A small proposal about TagType's and source ranges

We are struggling to fix lack of proper source location range for
TagType's due to missing setting of both source location for tag keyword
and name.

We'd like to propose the following simplification of current approach to
tag types and elaborated types storing:

Currently clang uses (only in C++) an ElaboratedType whenever the type
has an explicit class/struct/union/enum keyword *or* a name qualifier.

We propose to use an ElaboratedType *only* whenever there is a name
qualifier and to add to TagTypeLoc a (possibly invalid) tag keyword
location (removing the one now available in ElaboratedTypeLoc).

This permit to avoid a lot of elaborated types in C++, to uniform C and
C++ and to permit to have proper source ranges on both C and C++ (in C
this is currently impossible).

Personally I don't see any drawback and the needed changes are trivial,
however I'd like to hear core developers opinion before to proceed.

If you do that, you should rename ElaboratedType, because the term comes from the C++ standard and means "a tag type named with its tag keyword". (dcl.type.elab).

Sebastian

Yes, I've thought to call it QualifiedNameType (as it was called 2 years
ago before to be mixed with ElaboratedType).

How would we represent "struct A::B" in C++?

It's also important to distinguish between A and struct A in C++. If we don't have an elaborated type node, what remembers this distinction?

John.

On the syntactic side they can be distinguished in the TagTypeLoc using
the validity of tag keyword location. On the semantic side they can be
distinguished inheriting TagType from TypeWithKeyword.

Adding non-canonical state to TagType is not really acceptable; it's really,
really nice right now that TagTypes are always canonical.

John.

If you prefer in this way the inheritance from TypeWithKeyword can be
avoided. Do we need to distinguish between "S" and "struct S" in places
where TypeLoc is not available?

Generally not, but I'd rather not rely on it. Wouldn't the better solution
to have some mode which enables ElaboratedTypes even in C?

John.

Of course this is a possibility, but IMHO I don't think it is a good
idea to increase the memory footprint for a need that is not (or not
yet) materialized.

Let me do a little summary of presented alternatives:

C language:

Alternative 1: struct S is an ElaboratedType referring a RecordType, the
canonical type of both is that RecordType

Alternative 2a and 2b: struct S is a RecordType whose canonical type is
itself

C++ language:

Alternative 1: struct S is an ElaboratedType referring a Recordtype. the
canonical type of both is that RecordType

Alternative 2a: struct S is a RecordType whose canonical type is another
RecordType with tag kind bitfield set to None

Alternative 2b: struct S is a Recordtype whose canonical type is itself
and the only way to know if a tag keyword was present is to consult
RecordTypeLoc

I've to say that I don't see any benefits of 1 wrt 2.

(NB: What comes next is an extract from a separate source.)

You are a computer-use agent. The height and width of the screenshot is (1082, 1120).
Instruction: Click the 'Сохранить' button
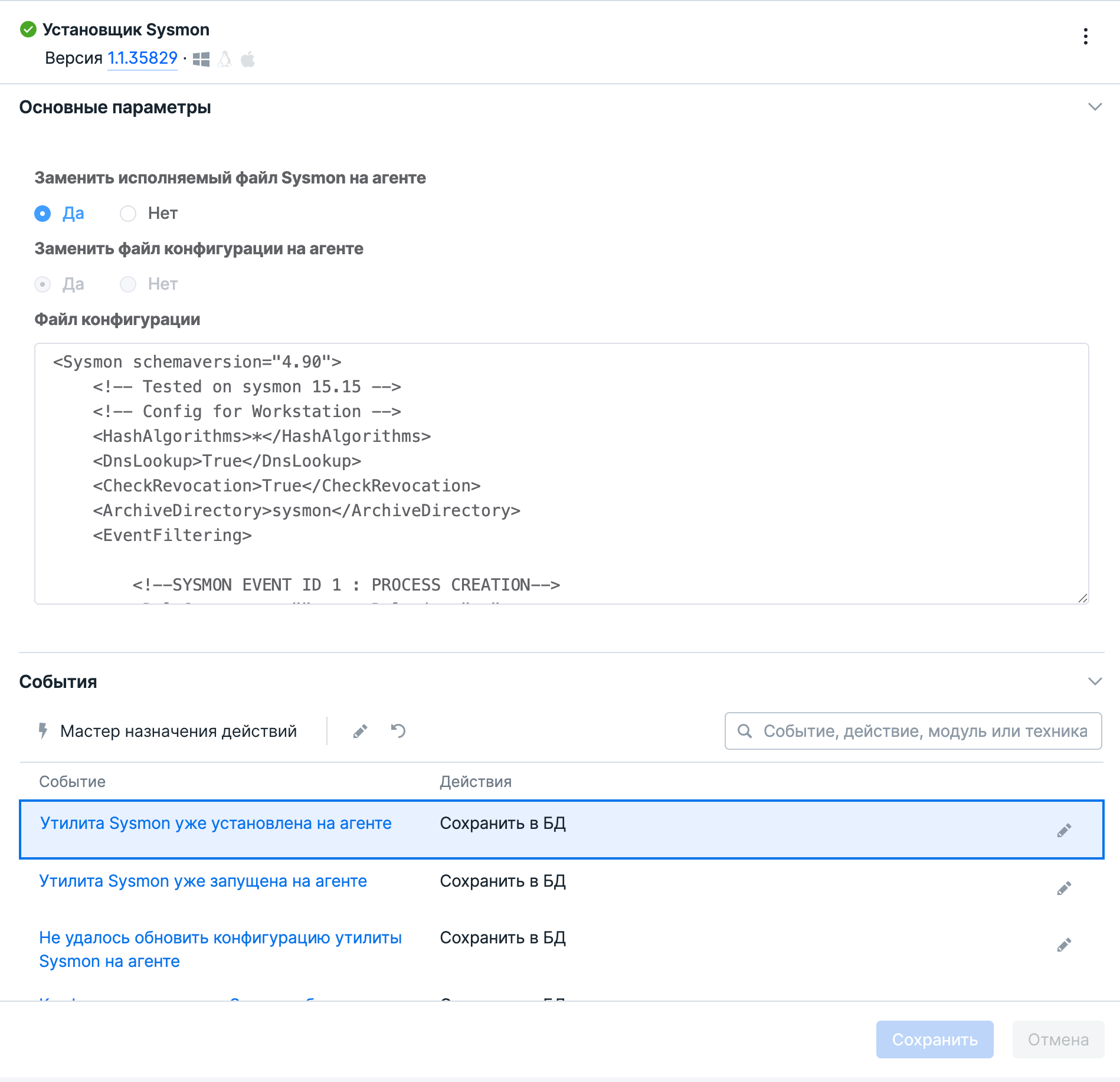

About the differences between 2a and 2b I think they are not so
relevant: for C in 100% of cases the canonical type of a RecordType is
itself and for C++ this is true in 95% of cases.

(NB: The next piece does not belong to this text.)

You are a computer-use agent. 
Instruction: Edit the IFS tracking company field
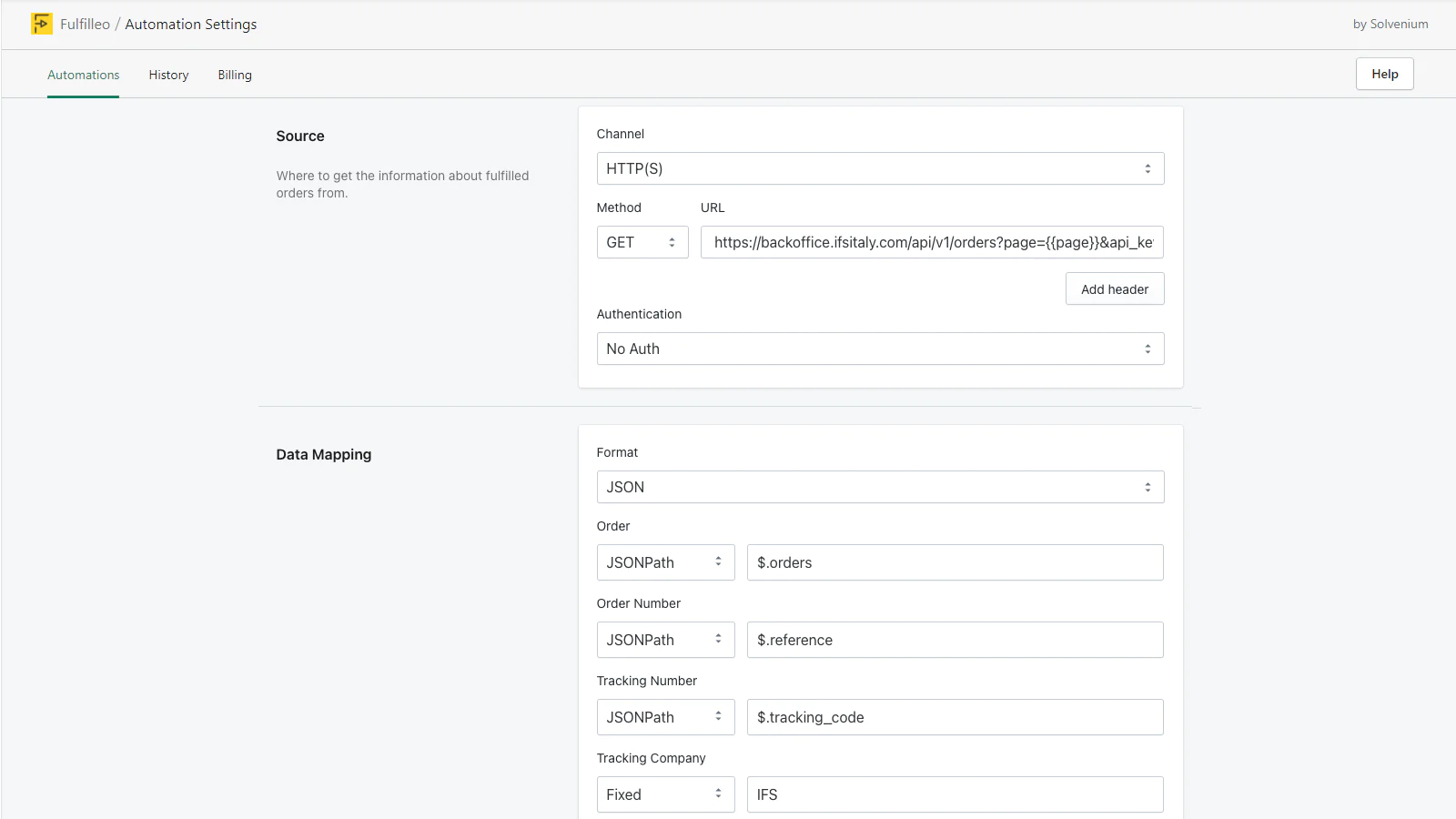(955, 794)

Wouldn't the better solution to have some mode which enables
ElaboratedTypes even in C?

Of course this is a possibility, but IMHO I don't think it is a good
idea to increase the memory footprint for a need that is not (or not
yet) materialized.

Let's be clear here: the memory footprint is going to increase with this,
just as it's increased with all the other source range changes you've made
recently. I expect that the increase in memory footprint from allocating
a uniqued ElaboratedType per RecordType in C is going to be quite small
when compared with storing all the extra source locations. One of the nice
things about a mode to enable ElaboratedTypes is that we have the
option of disabling *both* of those costs.

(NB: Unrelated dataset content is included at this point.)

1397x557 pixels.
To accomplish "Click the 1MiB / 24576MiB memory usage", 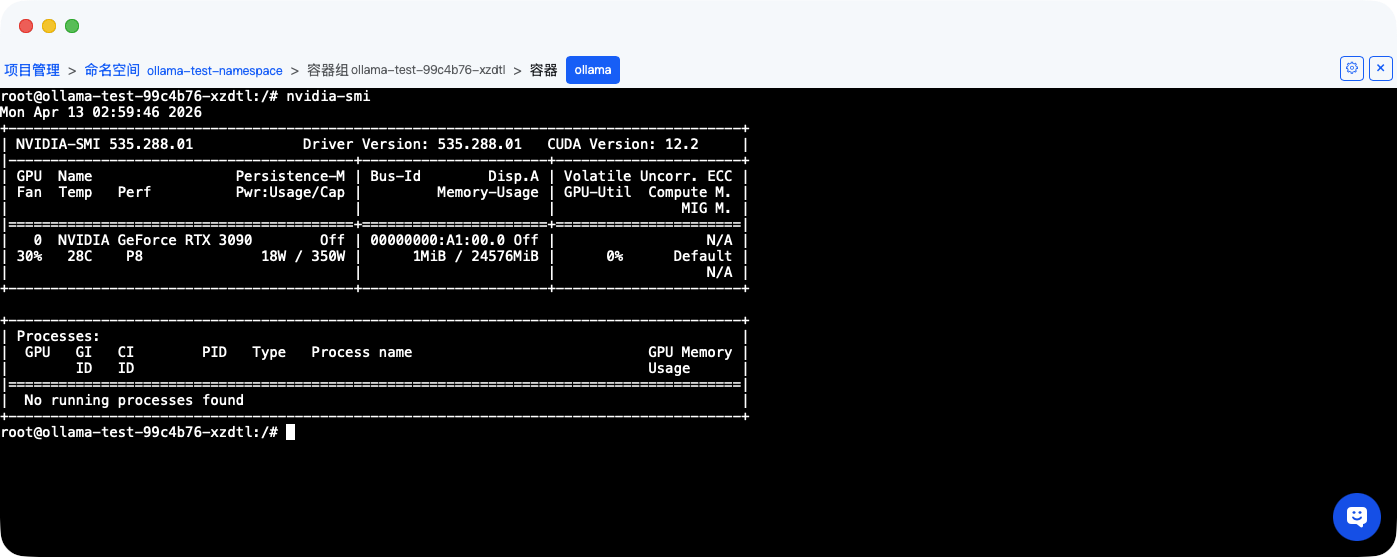I will (x=475, y=256).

Let me do a little summary of presented alternatives:

C language:

Alternative 1: struct S is an ElaboratedType referring a RecordType, the
canonical type of both is that RecordType

Alternative 2a and 2b: struct S is a RecordType whose canonical type is
itself

C++ language:

Alternative 1: struct S is an ElaboratedType referring a Recordtype. the
canonical type of both is that RecordType

Alternative 2a: struct S is a RecordType whose canonical type is another
RecordType with tag kind bitfield set to None

Alternative 2b: struct S is a Recordtype whose canonical type is itself
and the only way to know if a tag keyword was present is to consult
RecordTypeLoc

I've to say that I don't see any benefits of 1 wrt 2.

You don't see changing the assumption, made throughout the compiler,
that a TagType is always canonical as having any cost?

About the differences between 2a and 2b I think they are not so
relevant: for C in 100% of cases the canonical type of a RecordType is
itself and for C++ this is true in 95% of cases.

Something being usually true does not actually free us of the obligation
of checking and compensating for the possibility that it is not.

John.

Wouldn't the better solution to have some mode which enables
ElaboratedTypes even in C?

Of course this is a possibility, but IMHO I don't think it is a good
idea to increase the memory footprint for a need that is not (or not
yet) materialized.

Let's be clear here: the memory footprint is going to increase with this,
just as it's increased with all the other source range changes you've made
recently. I expect that the increase in memory footprint from allocating
a uniqued ElaboratedType per RecordType in C is going to be quite small
when compared with storing all the extra source locations. One of the nice
things about a mode to enable ElaboratedTypes is that we have the
option of disabling *both* of those costs.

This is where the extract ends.